Data excerpts:
──────────

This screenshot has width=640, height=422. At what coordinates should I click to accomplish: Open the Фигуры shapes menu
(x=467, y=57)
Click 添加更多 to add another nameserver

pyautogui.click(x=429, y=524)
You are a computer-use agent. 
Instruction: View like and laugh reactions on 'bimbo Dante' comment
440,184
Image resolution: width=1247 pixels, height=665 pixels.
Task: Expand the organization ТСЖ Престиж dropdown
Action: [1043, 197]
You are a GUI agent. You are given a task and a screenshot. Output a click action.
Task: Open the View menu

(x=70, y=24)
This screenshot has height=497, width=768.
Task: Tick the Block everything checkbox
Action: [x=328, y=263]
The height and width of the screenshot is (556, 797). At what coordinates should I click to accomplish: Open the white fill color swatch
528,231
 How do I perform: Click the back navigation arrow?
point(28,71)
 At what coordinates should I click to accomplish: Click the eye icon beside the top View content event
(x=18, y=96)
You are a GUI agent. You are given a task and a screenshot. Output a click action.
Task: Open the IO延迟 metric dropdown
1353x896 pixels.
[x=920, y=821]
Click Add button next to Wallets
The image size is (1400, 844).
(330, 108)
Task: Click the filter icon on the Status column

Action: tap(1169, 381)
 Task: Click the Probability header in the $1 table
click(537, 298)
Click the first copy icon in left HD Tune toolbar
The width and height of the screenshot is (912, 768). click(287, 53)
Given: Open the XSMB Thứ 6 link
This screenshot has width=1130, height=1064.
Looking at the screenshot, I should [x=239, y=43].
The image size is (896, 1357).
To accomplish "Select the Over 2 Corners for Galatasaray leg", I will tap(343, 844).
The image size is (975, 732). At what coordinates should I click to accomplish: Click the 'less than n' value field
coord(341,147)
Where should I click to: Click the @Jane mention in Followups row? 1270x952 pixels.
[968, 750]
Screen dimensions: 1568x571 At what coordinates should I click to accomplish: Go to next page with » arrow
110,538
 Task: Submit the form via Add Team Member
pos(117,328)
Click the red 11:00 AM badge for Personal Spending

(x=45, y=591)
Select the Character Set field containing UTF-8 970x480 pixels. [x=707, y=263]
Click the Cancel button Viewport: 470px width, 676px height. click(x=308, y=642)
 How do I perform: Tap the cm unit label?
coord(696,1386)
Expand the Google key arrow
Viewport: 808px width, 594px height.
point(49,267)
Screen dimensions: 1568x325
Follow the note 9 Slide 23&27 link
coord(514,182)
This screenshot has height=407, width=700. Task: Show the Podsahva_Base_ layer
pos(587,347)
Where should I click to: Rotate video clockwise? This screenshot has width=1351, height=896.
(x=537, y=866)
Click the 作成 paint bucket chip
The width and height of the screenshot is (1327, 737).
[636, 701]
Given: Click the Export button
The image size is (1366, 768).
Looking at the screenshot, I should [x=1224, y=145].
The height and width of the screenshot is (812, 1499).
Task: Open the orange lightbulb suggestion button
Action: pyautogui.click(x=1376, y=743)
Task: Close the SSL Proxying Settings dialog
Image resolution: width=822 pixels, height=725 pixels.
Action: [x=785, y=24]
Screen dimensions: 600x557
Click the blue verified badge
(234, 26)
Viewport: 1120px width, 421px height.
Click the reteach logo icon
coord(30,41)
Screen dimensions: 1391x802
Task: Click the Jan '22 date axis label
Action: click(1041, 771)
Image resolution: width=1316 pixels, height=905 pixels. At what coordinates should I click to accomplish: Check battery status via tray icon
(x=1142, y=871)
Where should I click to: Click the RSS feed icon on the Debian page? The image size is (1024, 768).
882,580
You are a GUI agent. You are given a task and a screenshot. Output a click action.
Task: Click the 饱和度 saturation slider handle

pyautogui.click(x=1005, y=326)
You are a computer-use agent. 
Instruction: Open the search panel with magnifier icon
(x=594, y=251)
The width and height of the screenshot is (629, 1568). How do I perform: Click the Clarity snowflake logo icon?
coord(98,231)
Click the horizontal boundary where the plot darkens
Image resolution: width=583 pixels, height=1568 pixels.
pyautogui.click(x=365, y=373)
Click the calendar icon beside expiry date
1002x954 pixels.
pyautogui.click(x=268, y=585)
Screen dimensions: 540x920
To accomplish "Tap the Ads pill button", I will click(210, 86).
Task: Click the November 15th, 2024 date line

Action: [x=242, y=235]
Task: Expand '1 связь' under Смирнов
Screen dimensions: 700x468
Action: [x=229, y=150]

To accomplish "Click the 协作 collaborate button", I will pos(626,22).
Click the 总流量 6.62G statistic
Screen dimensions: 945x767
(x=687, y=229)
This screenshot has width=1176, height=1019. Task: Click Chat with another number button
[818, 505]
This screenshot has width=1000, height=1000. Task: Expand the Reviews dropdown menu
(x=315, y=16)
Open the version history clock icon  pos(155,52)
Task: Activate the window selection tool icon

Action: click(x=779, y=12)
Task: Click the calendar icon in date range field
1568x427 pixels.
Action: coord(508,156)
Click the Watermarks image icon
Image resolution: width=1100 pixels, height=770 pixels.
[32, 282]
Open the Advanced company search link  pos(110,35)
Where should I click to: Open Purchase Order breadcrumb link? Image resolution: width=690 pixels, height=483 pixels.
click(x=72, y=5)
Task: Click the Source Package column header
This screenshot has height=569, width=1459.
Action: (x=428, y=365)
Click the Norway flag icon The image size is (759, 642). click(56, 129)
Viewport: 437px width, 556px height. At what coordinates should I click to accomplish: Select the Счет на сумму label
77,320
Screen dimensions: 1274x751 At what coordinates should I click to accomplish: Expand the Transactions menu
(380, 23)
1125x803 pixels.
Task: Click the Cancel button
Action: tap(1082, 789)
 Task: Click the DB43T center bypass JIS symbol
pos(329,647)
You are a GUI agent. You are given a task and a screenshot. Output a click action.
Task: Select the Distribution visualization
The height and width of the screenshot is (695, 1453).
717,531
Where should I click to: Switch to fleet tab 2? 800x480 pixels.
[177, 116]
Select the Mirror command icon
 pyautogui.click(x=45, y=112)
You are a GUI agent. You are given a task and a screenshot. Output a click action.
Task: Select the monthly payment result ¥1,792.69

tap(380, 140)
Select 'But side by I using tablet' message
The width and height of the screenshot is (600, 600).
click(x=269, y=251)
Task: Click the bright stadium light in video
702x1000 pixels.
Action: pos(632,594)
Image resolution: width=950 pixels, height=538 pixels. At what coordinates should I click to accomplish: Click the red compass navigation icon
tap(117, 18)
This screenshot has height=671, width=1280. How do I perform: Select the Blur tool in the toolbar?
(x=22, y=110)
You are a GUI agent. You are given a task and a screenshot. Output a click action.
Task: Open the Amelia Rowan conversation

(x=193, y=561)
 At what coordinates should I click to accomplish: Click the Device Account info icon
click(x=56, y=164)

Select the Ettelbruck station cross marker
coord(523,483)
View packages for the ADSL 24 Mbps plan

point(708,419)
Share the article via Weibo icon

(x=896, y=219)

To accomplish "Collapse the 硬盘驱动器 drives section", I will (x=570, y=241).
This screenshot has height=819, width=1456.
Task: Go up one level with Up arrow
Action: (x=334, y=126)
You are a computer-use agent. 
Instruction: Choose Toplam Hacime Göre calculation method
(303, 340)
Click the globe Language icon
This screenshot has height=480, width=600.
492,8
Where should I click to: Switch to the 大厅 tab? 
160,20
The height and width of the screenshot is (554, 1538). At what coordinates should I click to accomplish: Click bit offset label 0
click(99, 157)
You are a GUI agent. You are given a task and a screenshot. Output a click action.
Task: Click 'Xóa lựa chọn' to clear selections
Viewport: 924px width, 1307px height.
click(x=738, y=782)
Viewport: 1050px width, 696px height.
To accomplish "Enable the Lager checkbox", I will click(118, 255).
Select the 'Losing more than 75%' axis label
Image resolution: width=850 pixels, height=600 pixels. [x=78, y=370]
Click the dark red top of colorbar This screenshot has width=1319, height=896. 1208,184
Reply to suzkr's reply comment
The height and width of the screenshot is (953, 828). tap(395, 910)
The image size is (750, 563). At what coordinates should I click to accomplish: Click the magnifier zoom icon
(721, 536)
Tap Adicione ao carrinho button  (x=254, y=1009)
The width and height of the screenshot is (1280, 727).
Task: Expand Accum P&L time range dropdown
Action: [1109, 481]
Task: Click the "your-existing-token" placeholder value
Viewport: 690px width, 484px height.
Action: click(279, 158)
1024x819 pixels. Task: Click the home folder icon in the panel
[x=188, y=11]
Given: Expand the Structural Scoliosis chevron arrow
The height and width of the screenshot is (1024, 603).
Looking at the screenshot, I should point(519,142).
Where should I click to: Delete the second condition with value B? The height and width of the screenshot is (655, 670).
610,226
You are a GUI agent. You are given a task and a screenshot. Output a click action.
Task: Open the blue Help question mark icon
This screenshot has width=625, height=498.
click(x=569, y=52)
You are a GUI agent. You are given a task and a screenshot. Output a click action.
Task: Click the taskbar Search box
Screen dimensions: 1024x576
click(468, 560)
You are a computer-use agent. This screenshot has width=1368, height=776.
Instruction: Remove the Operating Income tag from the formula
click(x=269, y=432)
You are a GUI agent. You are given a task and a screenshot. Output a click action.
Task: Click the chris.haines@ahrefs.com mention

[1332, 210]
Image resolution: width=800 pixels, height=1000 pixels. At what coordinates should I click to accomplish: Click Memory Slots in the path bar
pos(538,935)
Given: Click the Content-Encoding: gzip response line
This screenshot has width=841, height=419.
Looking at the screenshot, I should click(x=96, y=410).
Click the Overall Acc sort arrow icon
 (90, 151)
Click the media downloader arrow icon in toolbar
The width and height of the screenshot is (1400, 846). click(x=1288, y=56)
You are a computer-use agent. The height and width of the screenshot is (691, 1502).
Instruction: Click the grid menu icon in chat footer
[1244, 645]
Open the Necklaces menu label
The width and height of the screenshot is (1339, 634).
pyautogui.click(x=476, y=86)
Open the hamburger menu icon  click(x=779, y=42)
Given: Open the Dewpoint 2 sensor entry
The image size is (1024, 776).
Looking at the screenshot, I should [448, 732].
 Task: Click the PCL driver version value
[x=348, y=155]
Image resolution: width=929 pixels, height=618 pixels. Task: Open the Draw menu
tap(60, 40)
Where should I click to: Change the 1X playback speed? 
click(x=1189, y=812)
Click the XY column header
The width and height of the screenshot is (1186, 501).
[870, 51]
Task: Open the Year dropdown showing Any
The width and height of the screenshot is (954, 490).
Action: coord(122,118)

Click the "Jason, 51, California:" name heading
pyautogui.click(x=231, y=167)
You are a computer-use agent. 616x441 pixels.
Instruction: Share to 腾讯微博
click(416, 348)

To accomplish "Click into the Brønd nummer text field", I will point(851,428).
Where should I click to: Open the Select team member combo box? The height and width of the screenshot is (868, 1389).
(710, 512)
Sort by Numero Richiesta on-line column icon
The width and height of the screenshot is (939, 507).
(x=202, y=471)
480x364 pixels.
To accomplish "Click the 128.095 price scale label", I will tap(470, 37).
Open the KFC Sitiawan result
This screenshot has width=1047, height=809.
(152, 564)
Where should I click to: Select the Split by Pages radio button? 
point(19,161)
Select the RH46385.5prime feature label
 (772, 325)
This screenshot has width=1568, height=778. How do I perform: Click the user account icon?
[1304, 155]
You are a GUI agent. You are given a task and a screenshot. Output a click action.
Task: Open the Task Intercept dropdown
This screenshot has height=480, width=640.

──────────

• Work task:
Return only the part of the records above that opens with the line containing "Task: Submit the form via Add Team Member" and closes with the line containing "Given: Click the Export button", ends included.

• Finished exercise:
 Task: Submit the form via Add Team Member
pos(117,328)
Click the red 11:00 AM badge for Personal Spending

(x=45, y=591)
Select the Character Set field containing UTF-8 970x480 pixels. [x=707, y=263]
Click the Cancel button Viewport: 470px width, 676px height. click(x=308, y=642)
 How do I perform: Tap the cm unit label?
coord(696,1386)
Expand the Google key arrow
Viewport: 808px width, 594px height.
point(49,267)
Screen dimensions: 1568x325
Follow the note 9 Slide 23&27 link
coord(514,182)
This screenshot has height=407, width=700. Task: Show the Podsahva_Base_ layer
pos(587,347)
Where should I click to: Rotate video clockwise? This screenshot has width=1351, height=896.
(x=537, y=866)
Click the 作成 paint bucket chip
The width and height of the screenshot is (1327, 737).
[636, 701]
Given: Click the Export button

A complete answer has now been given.